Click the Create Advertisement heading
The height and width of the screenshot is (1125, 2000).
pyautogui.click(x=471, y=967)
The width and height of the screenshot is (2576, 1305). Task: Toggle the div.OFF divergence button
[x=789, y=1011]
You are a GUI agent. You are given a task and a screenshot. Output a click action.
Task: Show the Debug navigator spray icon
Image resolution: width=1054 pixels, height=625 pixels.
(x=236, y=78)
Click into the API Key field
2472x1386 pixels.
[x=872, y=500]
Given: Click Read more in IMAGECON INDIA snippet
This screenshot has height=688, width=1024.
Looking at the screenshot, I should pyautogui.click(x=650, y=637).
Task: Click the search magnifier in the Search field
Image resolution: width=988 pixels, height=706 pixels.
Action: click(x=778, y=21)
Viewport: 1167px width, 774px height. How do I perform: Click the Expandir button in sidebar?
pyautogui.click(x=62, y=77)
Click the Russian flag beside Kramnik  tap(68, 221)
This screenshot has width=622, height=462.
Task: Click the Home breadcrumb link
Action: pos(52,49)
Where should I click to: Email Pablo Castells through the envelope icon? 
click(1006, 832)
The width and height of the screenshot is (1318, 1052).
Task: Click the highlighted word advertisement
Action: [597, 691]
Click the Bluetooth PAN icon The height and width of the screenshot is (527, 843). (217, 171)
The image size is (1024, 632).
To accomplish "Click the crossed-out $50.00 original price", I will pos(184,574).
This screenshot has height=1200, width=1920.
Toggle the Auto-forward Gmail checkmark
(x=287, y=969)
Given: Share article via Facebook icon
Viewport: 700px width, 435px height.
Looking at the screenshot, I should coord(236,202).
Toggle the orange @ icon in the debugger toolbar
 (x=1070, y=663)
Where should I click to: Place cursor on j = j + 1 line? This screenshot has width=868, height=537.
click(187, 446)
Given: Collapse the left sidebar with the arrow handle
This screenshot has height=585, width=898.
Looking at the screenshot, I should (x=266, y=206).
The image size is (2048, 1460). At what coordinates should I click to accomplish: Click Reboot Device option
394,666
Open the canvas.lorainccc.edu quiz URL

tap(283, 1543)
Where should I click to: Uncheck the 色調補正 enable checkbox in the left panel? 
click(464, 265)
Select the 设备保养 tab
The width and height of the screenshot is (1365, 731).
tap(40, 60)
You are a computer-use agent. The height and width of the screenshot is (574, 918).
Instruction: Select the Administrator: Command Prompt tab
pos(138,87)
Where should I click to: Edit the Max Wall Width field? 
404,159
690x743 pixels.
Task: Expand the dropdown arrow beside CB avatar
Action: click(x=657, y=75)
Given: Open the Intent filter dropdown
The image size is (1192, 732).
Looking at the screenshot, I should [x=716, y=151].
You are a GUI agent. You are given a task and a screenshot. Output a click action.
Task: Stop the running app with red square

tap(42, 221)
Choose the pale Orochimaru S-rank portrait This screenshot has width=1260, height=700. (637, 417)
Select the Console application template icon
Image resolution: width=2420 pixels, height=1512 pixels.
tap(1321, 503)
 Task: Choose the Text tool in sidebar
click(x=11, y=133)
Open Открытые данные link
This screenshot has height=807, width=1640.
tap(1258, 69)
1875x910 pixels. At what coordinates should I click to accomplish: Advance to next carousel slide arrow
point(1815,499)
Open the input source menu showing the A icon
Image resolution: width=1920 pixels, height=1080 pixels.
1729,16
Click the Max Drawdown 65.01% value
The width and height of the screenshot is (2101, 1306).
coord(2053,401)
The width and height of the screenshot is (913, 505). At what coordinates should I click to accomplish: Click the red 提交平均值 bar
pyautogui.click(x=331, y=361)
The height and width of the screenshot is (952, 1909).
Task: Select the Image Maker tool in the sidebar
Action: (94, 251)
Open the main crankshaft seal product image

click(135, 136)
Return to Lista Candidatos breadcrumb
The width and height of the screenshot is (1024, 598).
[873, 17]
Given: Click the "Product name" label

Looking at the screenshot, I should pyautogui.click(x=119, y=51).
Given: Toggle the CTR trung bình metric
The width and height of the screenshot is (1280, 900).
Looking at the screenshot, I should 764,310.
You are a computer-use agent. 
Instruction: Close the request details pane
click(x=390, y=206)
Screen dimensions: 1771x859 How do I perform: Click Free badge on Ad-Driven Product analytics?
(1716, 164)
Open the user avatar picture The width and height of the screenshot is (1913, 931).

========

=== Problem ===
Could you arrange all of the lines above as a Markdown table with the columns Row and Line, numbering the rows in order and leaving out the blank lines?

=== Answer to this task ===
| Row | Line |
|---|---|
| 1 | Click the Create Advertisement heading |
| 2 | The height and width of the screenshot is (1125, 2000). |
| 3 | pyautogui.click(x=471, y=967) |
| 4 | The width and height of the screenshot is (2576, 1305). Task: Toggle the div.OFF divergence button |
| 5 | [x=789, y=1011] |
| 6 | You are a GUI agent. You are given a task and a screenshot. Output a click action. |
| 7 | Task: Show the Debug navigator spray icon |
| 8 | Image resolution: width=1054 pixels, height=625 pixels. |
| 9 | (x=236, y=78) |
| 10 | Click into the API Key field |
| 11 | 2472x1386 pixels. |
| 12 | [x=872, y=500] |
| 13 | Given: Click Read more in IMAGECON INDIA snippet |
| 14 | This screenshot has height=688, width=1024. |
| 15 | Looking at the screenshot, I should pyautogui.click(x=650, y=637). |
| 16 | Task: Click the search magnifier in the Search field |
| 17 | Image resolution: width=988 pixels, height=706 pixels. |
| 18 | Action: click(x=778, y=21) |
| 19 | Viewport: 1167px width, 774px height. How do I perform: Click the Expandir button in sidebar? |
| 20 | pyautogui.click(x=62, y=77) |
| 21 | Click the Russian flag beside Kramnik  tap(68, 221) |
| 22 | This screenshot has width=622, height=462. |
| 23 | Task: Click the Home breadcrumb link |
| 24 | Action: pos(52,49) |
| 25 | Where should I click to: Email Pablo Castells through the envelope icon?  |
| 26 | click(1006, 832) |
| 27 | The width and height of the screenshot is (1318, 1052). |
| 28 | Task: Click the highlighted word advertisement |
| 29 | Action: [597, 691] |
| 30 | Click the Bluetooth PAN icon The height and width of the screenshot is (527, 843). (217, 171) |
| 31 | The image size is (1024, 632). |
| 32 | To accomplish "Click the crossed-out $50.00 original price", I will pos(184,574). |
| 33 | This screenshot has height=1200, width=1920. |
| 34 | Toggle the Auto-forward Gmail checkmark |
| 35 | (x=287, y=969) |
| 36 | Given: Share article via Facebook icon |
| 37 | Viewport: 700px width, 435px height. |
| 38 | Looking at the screenshot, I should coord(236,202). |
| 39 | Toggle the orange @ icon in the debugger toolbar |
| 40 |  (x=1070, y=663) |
| 41 | Where should I click to: Place cursor on j = j + 1 line? This screenshot has width=868, height=537. |
| 42 | click(187, 446) |
| 43 | Given: Collapse the left sidebar with the arrow handle |
| 44 | This screenshot has height=585, width=898. |
| 45 | Looking at the screenshot, I should (x=266, y=206). |
| 46 | The image size is (2048, 1460). At what coordinates should I click to accomplish: Click Reboot Device option |
| 47 | 394,666 |
| 48 | Open the canvas.lorainccc.edu quiz URL |
| 49 | tap(283, 1543) |
| 50 | Where should I click to: Uncheck the 色調補正 enable checkbox in the left panel?  |
| 51 | click(464, 265) |
| 52 | Select the 设备保养 tab |
| 53 | The width and height of the screenshot is (1365, 731). |
| 54 | tap(40, 60) |
| 55 | You are a computer-use agent. The height and width of the screenshot is (574, 918). |
| 56 | Instruction: Select the Administrator: Command Prompt tab |
| 57 | pos(138,87) |
| 58 | Where should I click to: Edit the Max Wall Width field?  |
| 59 | 404,159 |
| 60 | 690x743 pixels. |
| 61 | Task: Expand the dropdown arrow beside CB avatar |
| 62 | Action: click(x=657, y=75) |
| 63 | Given: Open the Intent filter dropdown |
| 64 | The image size is (1192, 732). |
| 65 | Looking at the screenshot, I should [x=716, y=151]. |
| 66 | You are a GUI agent. You are given a task and a screenshot. Output a click action. |
| 67 | Task: Stop the running app with red square |
| 68 | tap(42, 221) |
| 69 | Choose the pale Orochimaru S-rank portrait This screenshot has width=1260, height=700. (637, 417) |
| 70 | Select the Console application template icon |
| 71 | Image resolution: width=2420 pixels, height=1512 pixels. |
| 72 | tap(1321, 503) |
| 73 |  Task: Choose the Text tool in sidebar |
| 74 | click(x=11, y=133) |
| 75 | Open Открытые данные link |
| 76 | This screenshot has height=807, width=1640. |
| 77 | tap(1258, 69) |
| 78 | 1875x910 pixels. At what coordinates should I click to accomplish: Advance to next carousel slide arrow |
| 79 | point(1815,499) |
| 80 | Open the input source menu showing the A icon |
| 81 | Image resolution: width=1920 pixels, height=1080 pixels. |
| 82 | 1729,16 |
| 83 | Click the Max Drawdown 65.01% value |
| 84 | The width and height of the screenshot is (2101, 1306). |
| 85 | coord(2053,401) |
| 86 | The width and height of the screenshot is (913, 505). At what coordinates should I click to accomplish: Click the red 提交平均值 bar |
| 87 | pyautogui.click(x=331, y=361) |
| 88 | The height and width of the screenshot is (952, 1909). |
| 89 | Task: Select the Image Maker tool in the sidebar |
| 90 | Action: (94, 251) |
| 91 | Open the main crankshaft seal product image |
| 92 | click(135, 136) |
| 93 | Return to Lista Candidatos breadcrumb |
| 94 | The width and height of the screenshot is (1024, 598). |
| 95 | [873, 17] |
| 96 | Given: Click the "Product name" label |
| 97 | Looking at the screenshot, I should pyautogui.click(x=119, y=51). |
| 98 | Given: Toggle the CTR trung bình metric |
| 99 | The width and height of the screenshot is (1280, 900). |
| 100 | Looking at the screenshot, I should 764,310. |
| 101 | You are a computer-use agent.  |
| 102 | Instruction: Close the request details pane |
| 103 | click(x=390, y=206) |
| 104 | Screen dimensions: 1771x859 How do I perform: Click Free badge on Ad-Driven Product analytics? |
| 105 | (1716, 164) |
| 106 | Open the user avatar picture The width and height of the screenshot is (1913, 931). |